Task objective: From the line containing "E-Mail-Adresse (68, 774)" to the end of the entries, return every line exactly, both ends included, and add nothing.
□ □ □
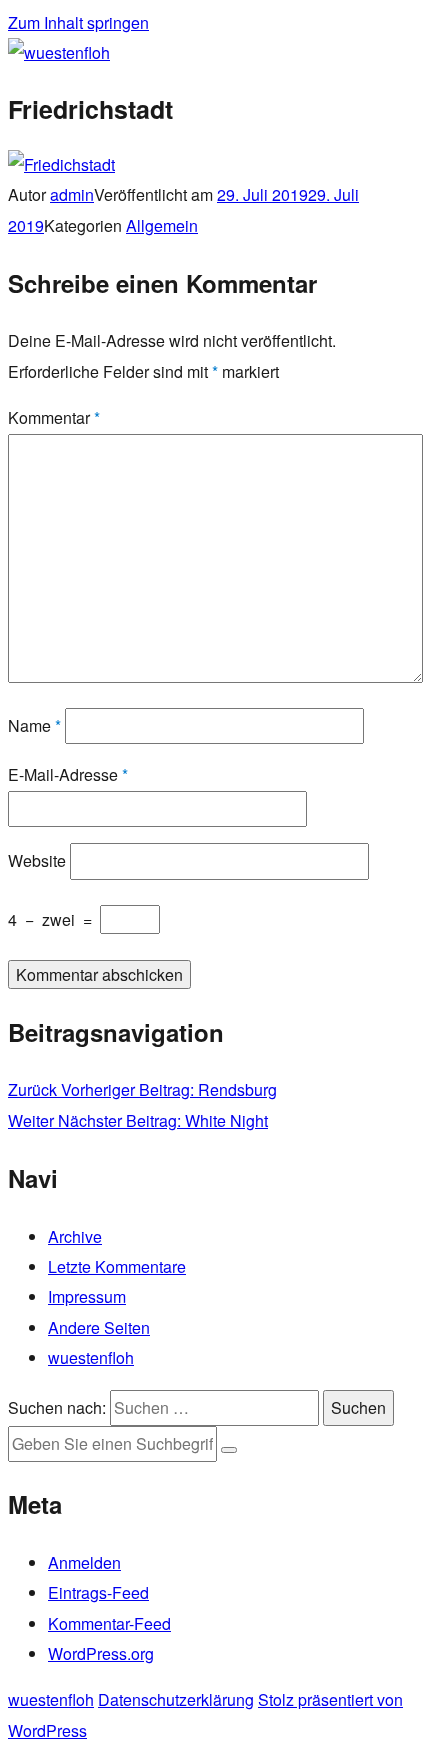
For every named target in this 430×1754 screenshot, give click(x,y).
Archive (75, 1236)
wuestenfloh (91, 1357)
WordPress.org (101, 1653)
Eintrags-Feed (98, 1592)
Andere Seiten (99, 1327)
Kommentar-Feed (109, 1623)
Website (37, 860)
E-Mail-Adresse (68, 774)
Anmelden (84, 1562)
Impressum (87, 1296)
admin (72, 194)
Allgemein (162, 225)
□ □ □
Exercise response:
E-Mail-Adresse (68, 774)
Anmelden (84, 1562)
Impressum (87, 1296)
admin (72, 194)
Allgemein (162, 225)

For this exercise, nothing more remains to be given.